PROVIDED RECORDS:
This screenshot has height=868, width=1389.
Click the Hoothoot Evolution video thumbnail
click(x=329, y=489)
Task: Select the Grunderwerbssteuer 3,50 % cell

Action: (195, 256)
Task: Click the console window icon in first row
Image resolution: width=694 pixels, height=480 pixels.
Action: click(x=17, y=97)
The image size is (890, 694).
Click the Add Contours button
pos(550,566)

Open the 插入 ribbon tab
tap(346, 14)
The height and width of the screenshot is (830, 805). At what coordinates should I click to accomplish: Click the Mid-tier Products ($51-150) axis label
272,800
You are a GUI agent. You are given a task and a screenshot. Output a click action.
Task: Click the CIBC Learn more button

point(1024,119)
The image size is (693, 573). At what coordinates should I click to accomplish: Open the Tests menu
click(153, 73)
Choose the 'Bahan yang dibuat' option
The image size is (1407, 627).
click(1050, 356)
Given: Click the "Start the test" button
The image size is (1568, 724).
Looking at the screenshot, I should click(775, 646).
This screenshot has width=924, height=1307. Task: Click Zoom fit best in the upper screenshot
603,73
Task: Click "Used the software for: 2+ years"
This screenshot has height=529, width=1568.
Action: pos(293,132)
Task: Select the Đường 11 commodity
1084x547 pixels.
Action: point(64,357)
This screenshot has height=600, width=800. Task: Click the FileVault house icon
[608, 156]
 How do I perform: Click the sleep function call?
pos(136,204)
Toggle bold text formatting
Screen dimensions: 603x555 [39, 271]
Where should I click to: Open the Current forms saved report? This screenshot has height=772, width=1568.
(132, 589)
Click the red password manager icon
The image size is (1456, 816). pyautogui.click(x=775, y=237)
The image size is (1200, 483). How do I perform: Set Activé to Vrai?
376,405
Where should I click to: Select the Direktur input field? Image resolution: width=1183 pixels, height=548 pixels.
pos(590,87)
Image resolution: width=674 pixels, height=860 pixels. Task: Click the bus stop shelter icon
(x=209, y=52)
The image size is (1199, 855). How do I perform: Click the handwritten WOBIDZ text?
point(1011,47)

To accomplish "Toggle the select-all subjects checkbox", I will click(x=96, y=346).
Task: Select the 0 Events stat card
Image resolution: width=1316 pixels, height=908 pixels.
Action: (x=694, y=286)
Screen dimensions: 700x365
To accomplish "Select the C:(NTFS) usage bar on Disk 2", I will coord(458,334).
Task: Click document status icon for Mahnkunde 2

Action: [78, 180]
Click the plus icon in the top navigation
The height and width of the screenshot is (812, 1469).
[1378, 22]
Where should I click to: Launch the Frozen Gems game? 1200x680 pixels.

GIVEN PROBLEM: Starting at the line that contains "The image size is (1200, 483)." and running through the last of the rows, write those lines out again with "Task" switched to "Instruction" and nothing else altered.

SOLUTION TO THE EXERCISE:
The image size is (1200, 483). How do I perform: Set Activé to Vrai?
376,405
Where should I click to: Select the Direktur input field? Image resolution: width=1183 pixels, height=548 pixels.
pos(590,87)
Image resolution: width=674 pixels, height=860 pixels. Instruction: Click the bus stop shelter icon
(x=209, y=52)
The image size is (1199, 855). How do I perform: Click the handwritten WOBIDZ text?
point(1011,47)

To accomplish "Toggle the select-all subjects checkbox", I will click(x=96, y=346).
Instruction: Select the 0 Events stat card
Image resolution: width=1316 pixels, height=908 pixels.
Action: (x=694, y=286)
Screen dimensions: 700x365
To accomplish "Select the C:(NTFS) usage bar on Disk 2", I will coord(458,334).
Instruction: Click document status icon for Mahnkunde 2

Action: [78, 180]
Click the plus icon in the top navigation
The height and width of the screenshot is (812, 1469).
[1378, 22]
Where should I click to: Launch the Frozen Gems game? 1200x680 pixels.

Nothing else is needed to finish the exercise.